[[ Entries provided open ]]
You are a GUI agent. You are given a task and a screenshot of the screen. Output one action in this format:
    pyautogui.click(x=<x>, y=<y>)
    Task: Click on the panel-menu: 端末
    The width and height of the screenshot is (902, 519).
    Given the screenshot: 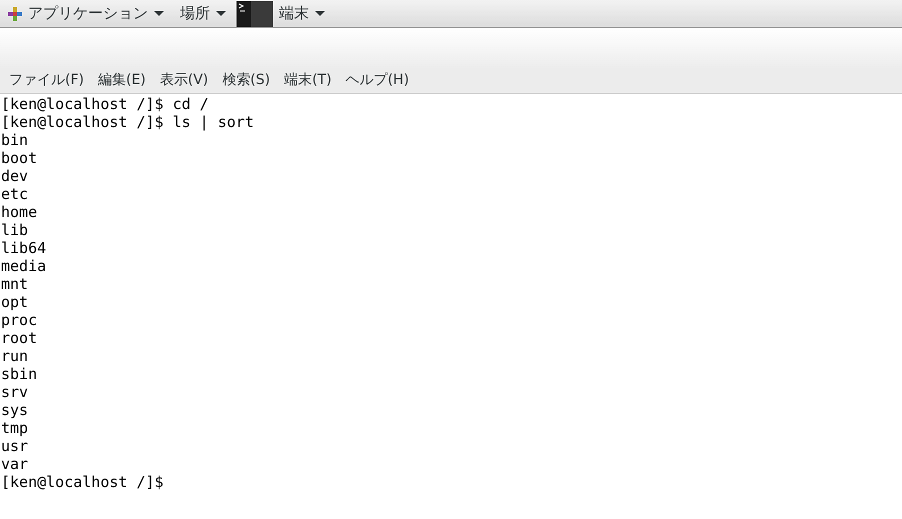 What is the action you would take?
    pyautogui.click(x=285, y=14)
    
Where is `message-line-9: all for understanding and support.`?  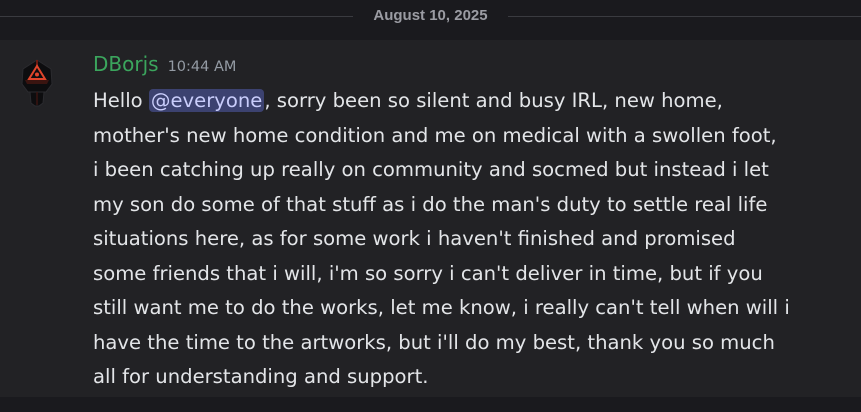
message-line-9: all for understanding and support. is located at coordinates (261, 376).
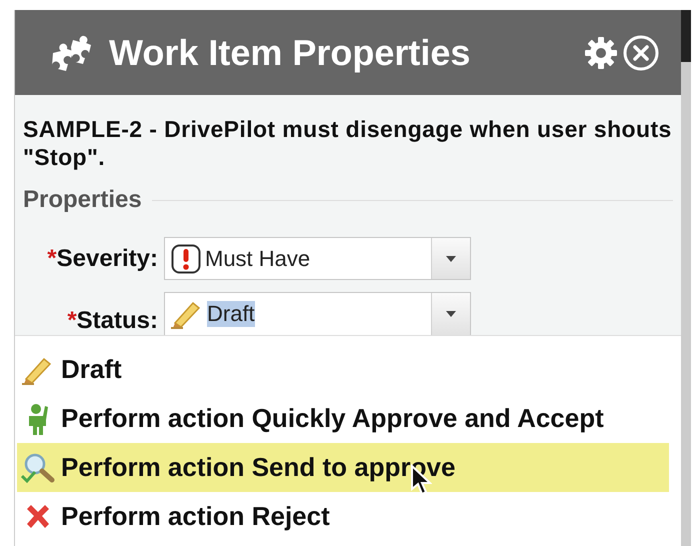 The image size is (694, 546). I want to click on pencil-icon, so click(187, 314).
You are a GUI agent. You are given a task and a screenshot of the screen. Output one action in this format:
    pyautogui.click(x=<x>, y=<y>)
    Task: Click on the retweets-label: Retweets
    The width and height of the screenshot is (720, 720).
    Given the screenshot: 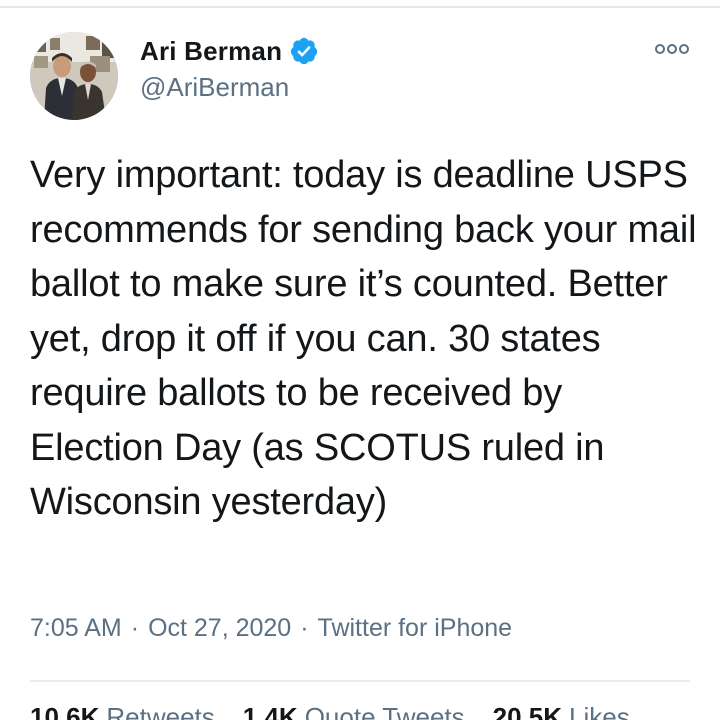 What is the action you would take?
    pyautogui.click(x=160, y=711)
    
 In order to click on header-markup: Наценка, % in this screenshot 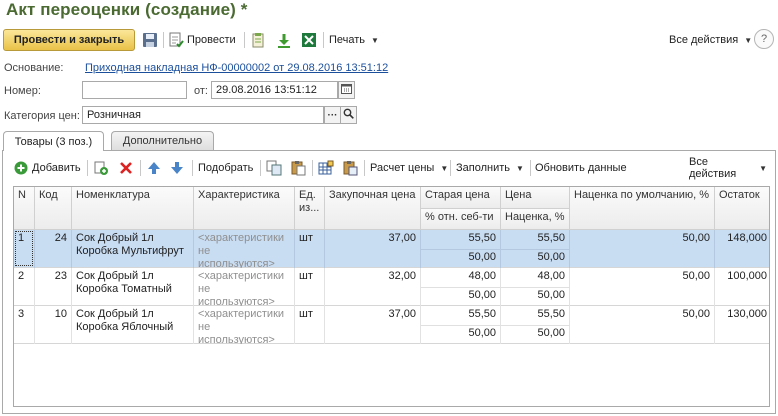, I will do `click(536, 220)`.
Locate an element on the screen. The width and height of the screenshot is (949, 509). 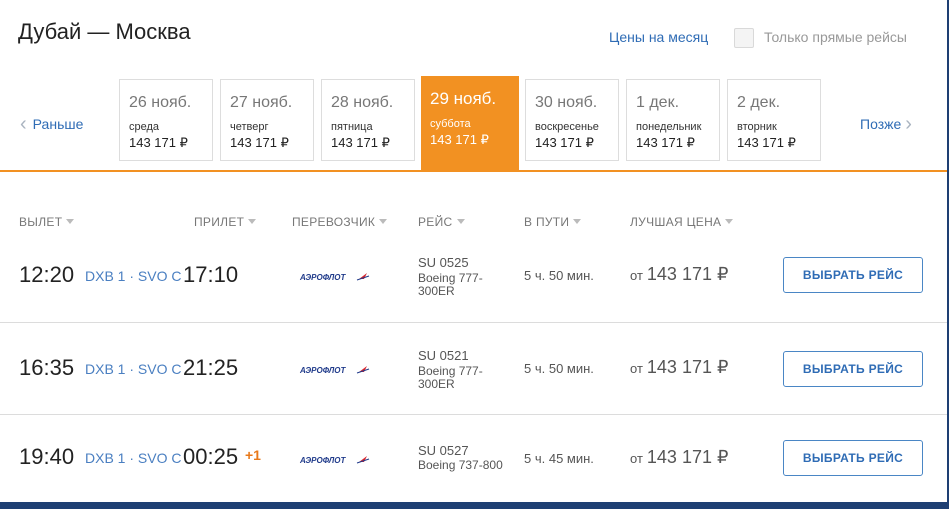
date-label: 1 дек. is located at coordinates (658, 102).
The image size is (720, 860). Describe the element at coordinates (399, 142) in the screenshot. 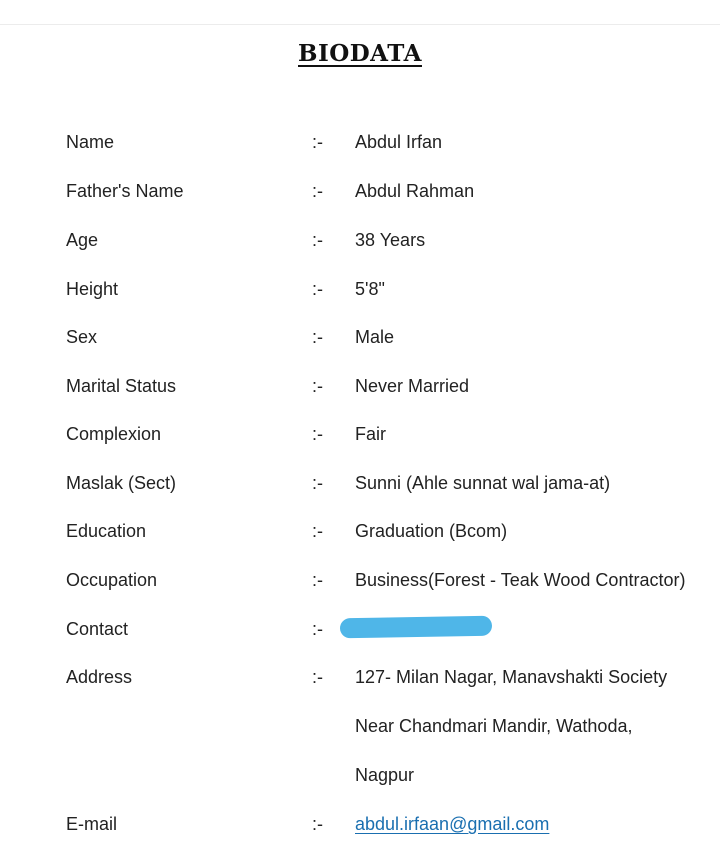

I see `field-value-name: Abdul Irfan` at that location.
[[ Entries provided closed ]]
• [Work to be completed] Rewrite the entries from the line that contains "Locate an element" through the end of the entries, replacing "screenshot" with "screen capture" and changing nothing else. Omit the pictures.

• [Answer to the exercise]
Locate an element on the screen. The width and height of the screen capture is (949, 509). 
date-label: 1 дек. is located at coordinates (658, 102).
The image size is (720, 860). Describe the element at coordinates (399, 142) in the screen capture. 

I see `field-value-name: Abdul Irfan` at that location.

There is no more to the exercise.